Answer these from the article on the Jamestown slate tablet below:
1. What did archaeologists do to the tablet to highlight its faint scratches?
2. In what year was Historic Jamestowne founded as the first permanent English settlement in North America?
3. In which Langley laboratory was the micro-focus computed tomography x-ray system installed?

> _PASSAGE PROVIDED_:

Segment Open

Feature

Revealing Jamestown Settlers' Sketches of The New World
06.11.09
 
Slate tablet covered with sketches, words and numbers recovered from Jamestown settlement well
Click image to enlarge

Jamestown archaeologists found a slate tablet covered with faint sketches, words and numbers thrown in what appears to be an original Jamestown well. These are two images of the same side of the tablet. Archaeologists 'chalked' the tablet to highlight the faint scratches. Credit: APVA

Technician John Grainger uses NASA's 3D xray system to examine the Jamestown slate
Click image to enlarge

Portions of the tablet are covered with rust. NASA researchers -- including technician John Grainger, pictured -- are using a 3D X-ray system to see what's underneath it. Credit: NASA/Sean Smith

› APVA Site
› APVA Release (more images)

NASA researchers who normally study futuristic materials are using their high tech scanners to reveal the past.

Technicians at NASA's Langley Research Center in Hampton, Va., just finished inspecting a 400-year-old slate tablet recently recovered from an early 17th century well at Historic Jamestowne, the 1607 site of the first permanent English settlement in North America.

NASA Langley has scanned dozens of artifacts for Preservation Virginia, since its Jamestowne Rediscovery archaeologists began the excavation of James Fort 15 years ago. But this is the first time researchers used a new, more sophisticated "micro-focus computed tomography x-ray system" that Langley installed last summer in its Nondestructive Evaluation Sciences laboratory.

Segment Closed

> _SUPPLIED RECORDS_:

Segment Open

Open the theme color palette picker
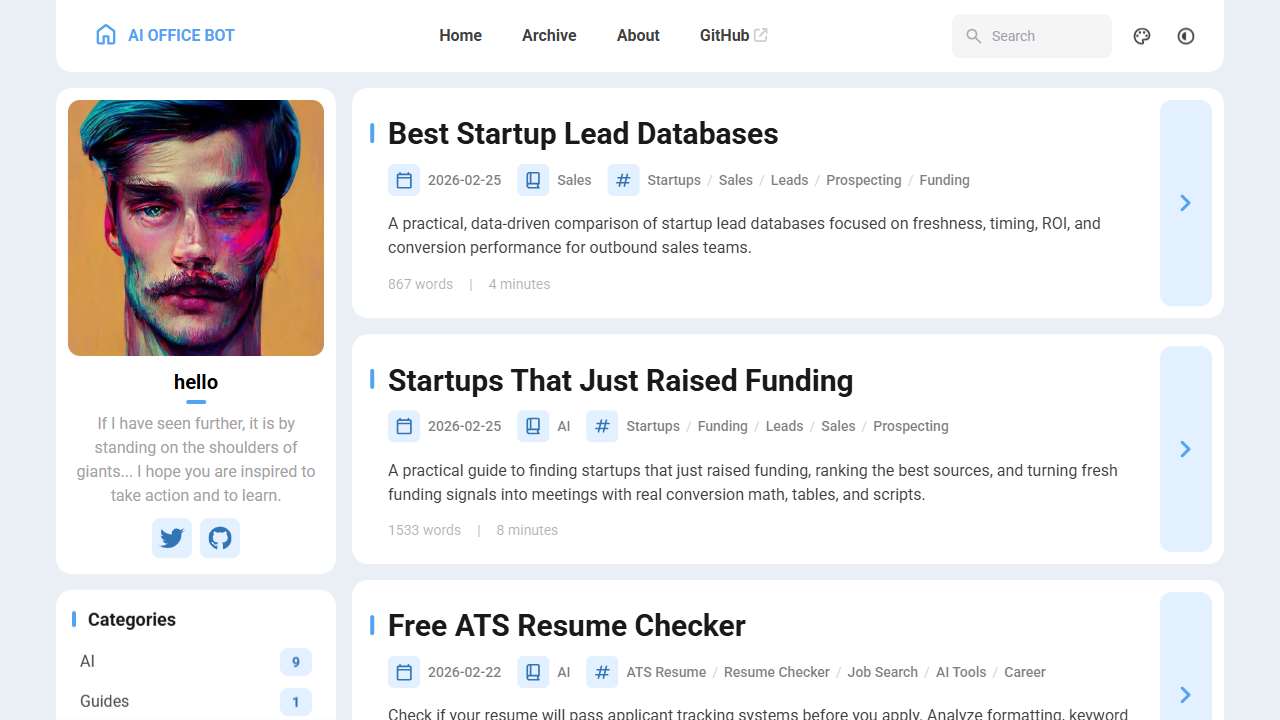The height and width of the screenshot is (720, 1280). coord(1142,36)
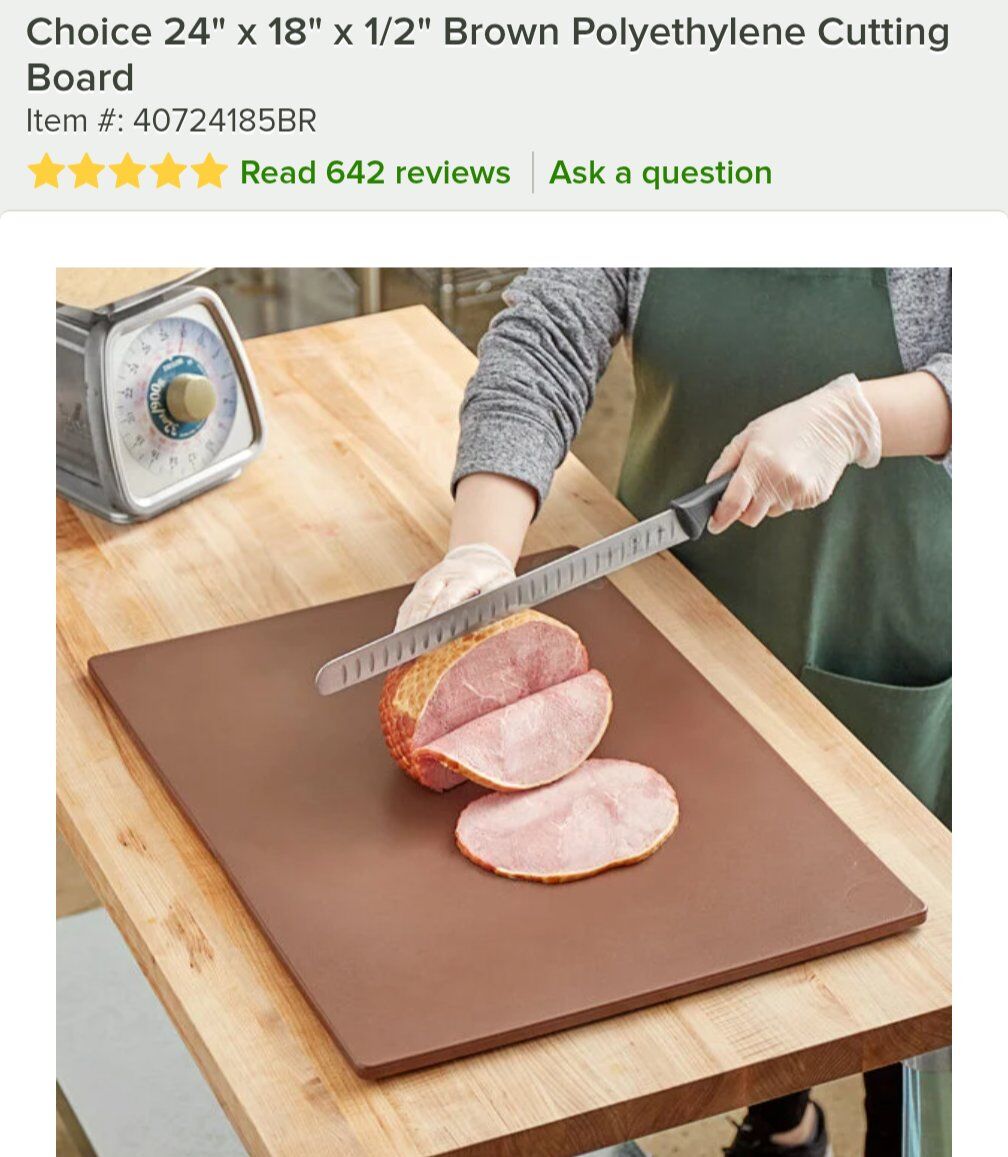Click the third yellow rating star
Screen dimensions: 1008x1157
[x=127, y=172]
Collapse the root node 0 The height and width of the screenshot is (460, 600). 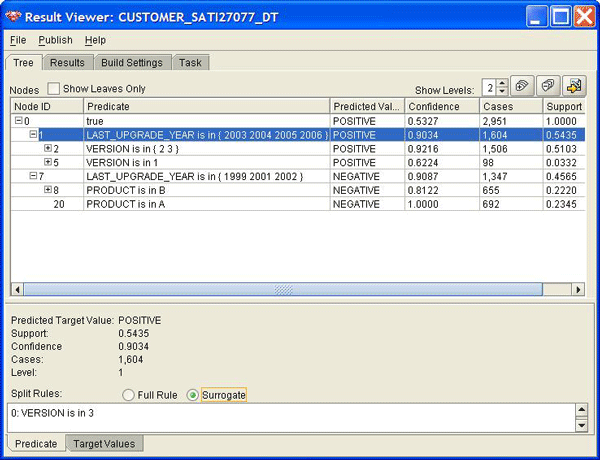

Segment Closed

> _FINAL ANSWER_:
1. They chalked it.
2. 1607.
3. The Nondestructive Evaluation Sciences laboratory.